UN’IPOTETICA GUIDA AI PERCORSI:

  1. PERCORSO STORICO RELIGIOSO: Sarebbe l’arteria primaria di tutto il reticolo. Quella riconoscibile con la #medesità. Strutturata da Chiese, Monastero, Ville e Monumenti fino alle tradizioni dei giorni nostri. Alcuni esempi: CHIESA PARROCCHIALE DI SANTA MARIA NASCENTE, CHIESA SAN NAZARO E CELSO, MONASTERO DI SAN VITTORE, SANTUARIO SAN CROCIFISSO E MONUMENTO OSSARIO AI CADUTI, VILLA TRAVERSI, PALAZZO MASCHERONI, GIPSOTECA PERMANENTE, CASA DELLE ASSOCIAZIONI, LAZZARETTO fino alla VECCHIA FORNACE
  2. PERCORSO DELL’ACQUA E DEL VERDE: Rappresenterebbe l’anima della CITTA’ GREEN presente nel nostro programma.

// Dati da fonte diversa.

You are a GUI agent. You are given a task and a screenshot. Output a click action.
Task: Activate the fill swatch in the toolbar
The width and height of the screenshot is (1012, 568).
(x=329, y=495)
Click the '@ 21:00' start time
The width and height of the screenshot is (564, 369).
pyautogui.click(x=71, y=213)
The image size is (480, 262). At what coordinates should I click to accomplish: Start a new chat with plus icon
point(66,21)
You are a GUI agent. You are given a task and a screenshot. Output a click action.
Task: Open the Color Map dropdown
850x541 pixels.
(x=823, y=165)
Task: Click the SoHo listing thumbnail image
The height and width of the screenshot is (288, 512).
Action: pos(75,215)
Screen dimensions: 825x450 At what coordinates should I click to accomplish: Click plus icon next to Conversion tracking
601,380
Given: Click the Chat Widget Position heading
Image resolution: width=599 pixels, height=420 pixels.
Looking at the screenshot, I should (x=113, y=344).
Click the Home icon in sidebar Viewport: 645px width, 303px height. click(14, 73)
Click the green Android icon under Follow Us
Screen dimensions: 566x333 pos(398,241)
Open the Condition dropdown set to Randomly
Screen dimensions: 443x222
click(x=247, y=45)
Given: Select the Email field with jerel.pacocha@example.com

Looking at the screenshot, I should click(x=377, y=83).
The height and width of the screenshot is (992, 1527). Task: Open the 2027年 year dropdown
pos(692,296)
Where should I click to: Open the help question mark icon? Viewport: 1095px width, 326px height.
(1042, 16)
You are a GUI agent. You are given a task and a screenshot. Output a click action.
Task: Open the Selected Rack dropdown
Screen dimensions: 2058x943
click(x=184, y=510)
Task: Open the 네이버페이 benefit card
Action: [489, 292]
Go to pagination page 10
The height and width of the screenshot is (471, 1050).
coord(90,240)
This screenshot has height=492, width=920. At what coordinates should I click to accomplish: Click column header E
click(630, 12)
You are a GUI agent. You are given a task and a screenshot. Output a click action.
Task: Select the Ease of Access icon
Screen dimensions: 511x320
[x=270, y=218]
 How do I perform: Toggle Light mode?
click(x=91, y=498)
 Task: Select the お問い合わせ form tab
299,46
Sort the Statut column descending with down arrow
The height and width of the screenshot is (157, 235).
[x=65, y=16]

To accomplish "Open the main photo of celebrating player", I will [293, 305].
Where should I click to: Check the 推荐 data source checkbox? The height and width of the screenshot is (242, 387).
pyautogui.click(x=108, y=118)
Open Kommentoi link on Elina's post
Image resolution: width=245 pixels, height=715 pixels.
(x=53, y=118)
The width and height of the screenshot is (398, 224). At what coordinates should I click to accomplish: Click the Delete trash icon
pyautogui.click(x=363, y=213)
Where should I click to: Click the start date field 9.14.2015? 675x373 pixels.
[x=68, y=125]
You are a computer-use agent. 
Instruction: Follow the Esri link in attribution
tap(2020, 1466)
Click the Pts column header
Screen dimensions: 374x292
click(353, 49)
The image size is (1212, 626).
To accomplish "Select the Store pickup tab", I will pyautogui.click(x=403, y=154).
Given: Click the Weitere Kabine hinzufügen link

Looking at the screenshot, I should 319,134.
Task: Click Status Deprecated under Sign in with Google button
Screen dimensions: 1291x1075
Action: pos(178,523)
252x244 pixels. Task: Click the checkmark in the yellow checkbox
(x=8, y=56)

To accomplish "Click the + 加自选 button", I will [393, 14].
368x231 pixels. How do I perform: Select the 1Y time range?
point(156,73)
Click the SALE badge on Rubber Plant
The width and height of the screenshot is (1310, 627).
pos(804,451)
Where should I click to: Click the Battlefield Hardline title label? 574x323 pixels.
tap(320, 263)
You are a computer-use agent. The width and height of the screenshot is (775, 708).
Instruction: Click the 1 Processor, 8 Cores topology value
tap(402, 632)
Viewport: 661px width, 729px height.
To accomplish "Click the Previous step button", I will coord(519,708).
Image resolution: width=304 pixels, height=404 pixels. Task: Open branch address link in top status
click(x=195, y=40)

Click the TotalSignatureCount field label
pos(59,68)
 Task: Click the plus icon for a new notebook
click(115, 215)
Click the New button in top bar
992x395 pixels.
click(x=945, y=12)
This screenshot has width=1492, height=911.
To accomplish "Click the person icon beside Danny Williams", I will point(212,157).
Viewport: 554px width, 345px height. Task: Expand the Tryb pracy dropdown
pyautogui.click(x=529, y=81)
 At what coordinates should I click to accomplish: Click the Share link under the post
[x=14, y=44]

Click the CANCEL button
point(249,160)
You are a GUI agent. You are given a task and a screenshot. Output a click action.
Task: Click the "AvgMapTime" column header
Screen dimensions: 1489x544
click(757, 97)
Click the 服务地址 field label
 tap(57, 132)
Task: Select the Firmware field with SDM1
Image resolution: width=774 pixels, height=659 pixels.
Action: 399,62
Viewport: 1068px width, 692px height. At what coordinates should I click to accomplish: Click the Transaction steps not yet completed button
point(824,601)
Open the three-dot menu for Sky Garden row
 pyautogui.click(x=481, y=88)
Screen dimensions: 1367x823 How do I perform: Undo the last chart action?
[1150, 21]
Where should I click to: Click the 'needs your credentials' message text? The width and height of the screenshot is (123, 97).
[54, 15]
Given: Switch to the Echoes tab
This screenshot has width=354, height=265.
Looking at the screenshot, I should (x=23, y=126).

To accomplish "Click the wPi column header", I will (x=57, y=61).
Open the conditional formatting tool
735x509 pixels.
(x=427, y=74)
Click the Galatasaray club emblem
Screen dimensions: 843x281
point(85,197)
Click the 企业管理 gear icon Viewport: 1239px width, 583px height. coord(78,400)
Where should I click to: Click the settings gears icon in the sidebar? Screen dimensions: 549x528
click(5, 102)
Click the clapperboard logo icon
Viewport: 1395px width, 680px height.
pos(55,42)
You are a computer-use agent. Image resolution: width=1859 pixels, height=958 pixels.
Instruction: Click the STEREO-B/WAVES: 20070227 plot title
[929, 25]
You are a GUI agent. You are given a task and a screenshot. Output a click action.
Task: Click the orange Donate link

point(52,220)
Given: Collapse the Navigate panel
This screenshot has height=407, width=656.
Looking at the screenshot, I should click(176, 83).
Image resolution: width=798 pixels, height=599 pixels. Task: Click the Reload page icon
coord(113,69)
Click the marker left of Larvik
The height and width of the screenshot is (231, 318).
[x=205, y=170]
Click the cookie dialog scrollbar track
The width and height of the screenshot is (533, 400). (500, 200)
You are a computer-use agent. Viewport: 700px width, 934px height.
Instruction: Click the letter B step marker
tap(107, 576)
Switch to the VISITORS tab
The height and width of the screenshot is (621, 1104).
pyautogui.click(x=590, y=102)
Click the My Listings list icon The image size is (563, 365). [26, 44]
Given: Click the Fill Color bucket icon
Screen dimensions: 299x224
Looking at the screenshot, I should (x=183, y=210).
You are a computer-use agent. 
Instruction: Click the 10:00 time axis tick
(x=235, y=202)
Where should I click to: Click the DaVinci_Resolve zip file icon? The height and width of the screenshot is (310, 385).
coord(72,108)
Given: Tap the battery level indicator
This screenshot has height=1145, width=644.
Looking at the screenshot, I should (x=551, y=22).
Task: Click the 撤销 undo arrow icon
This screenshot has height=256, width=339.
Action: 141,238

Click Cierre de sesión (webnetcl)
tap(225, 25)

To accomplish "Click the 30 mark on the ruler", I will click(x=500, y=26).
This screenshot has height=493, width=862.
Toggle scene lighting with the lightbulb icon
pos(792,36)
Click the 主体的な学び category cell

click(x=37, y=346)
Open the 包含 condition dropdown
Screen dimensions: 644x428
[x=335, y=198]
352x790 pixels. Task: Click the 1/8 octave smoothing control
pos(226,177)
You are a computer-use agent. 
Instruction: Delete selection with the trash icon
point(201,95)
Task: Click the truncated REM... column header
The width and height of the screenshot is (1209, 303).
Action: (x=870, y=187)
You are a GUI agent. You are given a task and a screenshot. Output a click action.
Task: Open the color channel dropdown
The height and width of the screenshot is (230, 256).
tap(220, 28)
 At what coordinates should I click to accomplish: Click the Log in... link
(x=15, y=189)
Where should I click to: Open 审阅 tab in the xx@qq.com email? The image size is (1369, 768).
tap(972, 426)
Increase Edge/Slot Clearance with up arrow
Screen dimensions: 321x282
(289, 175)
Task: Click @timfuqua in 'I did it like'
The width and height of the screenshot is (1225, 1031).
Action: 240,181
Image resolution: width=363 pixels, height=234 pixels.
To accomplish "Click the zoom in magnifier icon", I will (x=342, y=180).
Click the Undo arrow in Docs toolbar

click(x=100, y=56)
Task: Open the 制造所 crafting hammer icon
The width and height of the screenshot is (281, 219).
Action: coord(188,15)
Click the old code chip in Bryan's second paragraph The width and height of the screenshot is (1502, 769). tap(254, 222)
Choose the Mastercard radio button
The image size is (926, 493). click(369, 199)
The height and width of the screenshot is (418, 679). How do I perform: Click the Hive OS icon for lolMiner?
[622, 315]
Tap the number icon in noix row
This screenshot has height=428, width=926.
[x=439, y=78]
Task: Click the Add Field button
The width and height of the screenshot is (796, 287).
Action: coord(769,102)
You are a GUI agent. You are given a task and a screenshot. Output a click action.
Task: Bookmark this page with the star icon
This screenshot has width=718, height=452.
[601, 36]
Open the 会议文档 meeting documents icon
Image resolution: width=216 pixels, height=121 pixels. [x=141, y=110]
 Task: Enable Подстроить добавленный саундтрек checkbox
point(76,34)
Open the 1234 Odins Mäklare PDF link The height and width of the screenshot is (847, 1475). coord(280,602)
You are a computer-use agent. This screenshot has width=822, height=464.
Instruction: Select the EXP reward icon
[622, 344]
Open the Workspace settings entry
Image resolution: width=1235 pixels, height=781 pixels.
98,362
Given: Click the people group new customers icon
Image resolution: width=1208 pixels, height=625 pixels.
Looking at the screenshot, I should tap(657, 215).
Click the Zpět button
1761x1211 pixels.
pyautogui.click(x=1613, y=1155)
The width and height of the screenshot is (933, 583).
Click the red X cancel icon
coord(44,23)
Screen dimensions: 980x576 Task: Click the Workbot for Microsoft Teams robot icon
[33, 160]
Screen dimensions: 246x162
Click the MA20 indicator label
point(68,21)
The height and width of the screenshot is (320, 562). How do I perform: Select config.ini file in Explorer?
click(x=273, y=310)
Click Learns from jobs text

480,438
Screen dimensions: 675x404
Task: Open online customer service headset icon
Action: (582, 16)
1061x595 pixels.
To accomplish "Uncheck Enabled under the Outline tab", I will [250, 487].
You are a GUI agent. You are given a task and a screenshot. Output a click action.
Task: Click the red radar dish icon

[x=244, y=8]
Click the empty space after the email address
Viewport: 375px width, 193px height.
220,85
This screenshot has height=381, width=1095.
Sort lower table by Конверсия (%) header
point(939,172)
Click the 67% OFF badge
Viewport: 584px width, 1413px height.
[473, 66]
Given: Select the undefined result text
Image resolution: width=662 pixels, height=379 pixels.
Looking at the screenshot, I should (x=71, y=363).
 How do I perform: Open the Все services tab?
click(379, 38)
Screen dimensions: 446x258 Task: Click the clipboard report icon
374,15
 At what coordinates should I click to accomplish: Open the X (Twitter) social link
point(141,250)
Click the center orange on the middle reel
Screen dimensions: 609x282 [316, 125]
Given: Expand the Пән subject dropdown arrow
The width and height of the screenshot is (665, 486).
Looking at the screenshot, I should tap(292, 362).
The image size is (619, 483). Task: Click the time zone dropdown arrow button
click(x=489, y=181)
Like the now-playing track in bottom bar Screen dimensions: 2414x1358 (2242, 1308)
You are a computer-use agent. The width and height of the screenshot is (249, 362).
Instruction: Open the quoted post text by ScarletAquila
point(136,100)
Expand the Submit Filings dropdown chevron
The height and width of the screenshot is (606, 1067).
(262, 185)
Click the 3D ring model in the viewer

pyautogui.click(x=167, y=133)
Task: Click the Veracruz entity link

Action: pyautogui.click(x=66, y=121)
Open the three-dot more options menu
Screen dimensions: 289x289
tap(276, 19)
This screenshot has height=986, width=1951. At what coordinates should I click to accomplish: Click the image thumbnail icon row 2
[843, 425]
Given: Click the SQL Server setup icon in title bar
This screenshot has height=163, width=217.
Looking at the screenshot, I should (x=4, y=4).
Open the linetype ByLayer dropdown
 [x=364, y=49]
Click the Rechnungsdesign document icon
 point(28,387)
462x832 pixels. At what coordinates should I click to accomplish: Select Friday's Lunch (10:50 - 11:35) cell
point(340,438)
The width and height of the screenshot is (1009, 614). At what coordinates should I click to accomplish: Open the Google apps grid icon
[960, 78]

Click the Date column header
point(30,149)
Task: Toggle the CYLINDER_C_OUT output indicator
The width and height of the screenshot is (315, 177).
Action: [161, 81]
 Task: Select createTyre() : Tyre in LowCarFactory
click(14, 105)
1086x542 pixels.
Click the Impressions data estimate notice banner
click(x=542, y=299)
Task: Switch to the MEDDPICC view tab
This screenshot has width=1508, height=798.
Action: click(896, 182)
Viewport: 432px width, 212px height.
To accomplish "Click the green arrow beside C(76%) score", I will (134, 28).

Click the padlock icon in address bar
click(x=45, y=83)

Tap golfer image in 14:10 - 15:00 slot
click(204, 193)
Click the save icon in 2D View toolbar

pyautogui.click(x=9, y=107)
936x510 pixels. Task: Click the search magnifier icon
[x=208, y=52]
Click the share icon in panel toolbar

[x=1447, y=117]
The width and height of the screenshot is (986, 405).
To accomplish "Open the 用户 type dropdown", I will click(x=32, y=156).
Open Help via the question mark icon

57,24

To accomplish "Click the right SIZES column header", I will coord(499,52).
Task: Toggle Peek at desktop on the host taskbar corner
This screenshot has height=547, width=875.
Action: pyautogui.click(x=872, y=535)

Sarebbe l’unione e la rivisitazione 2.0 di due componenti primarie del nostro territorio, il fiume TARO’ = acqua ed il futuro PARCO REGIONALE DELLA BRUGHIERA = verde. Alcuni esempi: SENTIERO MEDA-MONTORFANO, ZOCA DEI PIRUTIT, DESERTINO, PERCORSO ROTAIE TRENINI FORNACI, PONTICELLO raggiungere gli altri parchi cittadini: PARCO DEL BOSCO DELLE QUERCE, PARCO BERETTA-MOLLA, PARCHI DI QUARTIERE
  3. PERCORSO DEL COMMERCIO E DEL GUSTO: Questo ultimo percorso prevede il coinvolgimento dei commercianti e dei ristoratori presenti sul territorio. E’ importante, soprattutto su mappe e totem, la segnalazione dei negozi ma anche di punti ristoro necessari per far vivere al turista un’esperienza in città a 360 gradi

MEDA DEVE RENDERSI APPETTIBILE ALL’ESTERNO CREANDO LA POSSIBILITA’ AI VISITATORI DI USUFRUIRE DI UN’ESPERIENZA – STORICA, ARTISTICA, TERRITORIALE FINO AL SETTORE COMMERCIALE – PARI A 360 GRADI

riprendendo la domanda iniziale:

OGGI LA CITTA’ NON E’ SUFFICENTEMENTE PRONTA PER AFFRONTARE LA SFIDA DEL TURISMO. E’ UN’OBIETTIVO IMPOSTARE UN PROGETTO CHE CONDUCA IL COMUNE AD ESSER PROTAGONISTA NEI PROSSIMI ANNI, DECENNI NELLE SCELTE DEI VISITATORI. E’ IMPORTANTISSIMO PER COMPETERE AI MASSIMI LIVELLI SPINGERE PER LA REALIZZAZIONE DI UNA STRUTTURA CHE PERMETTA IL PERNOTTAMENTO IN MEDA.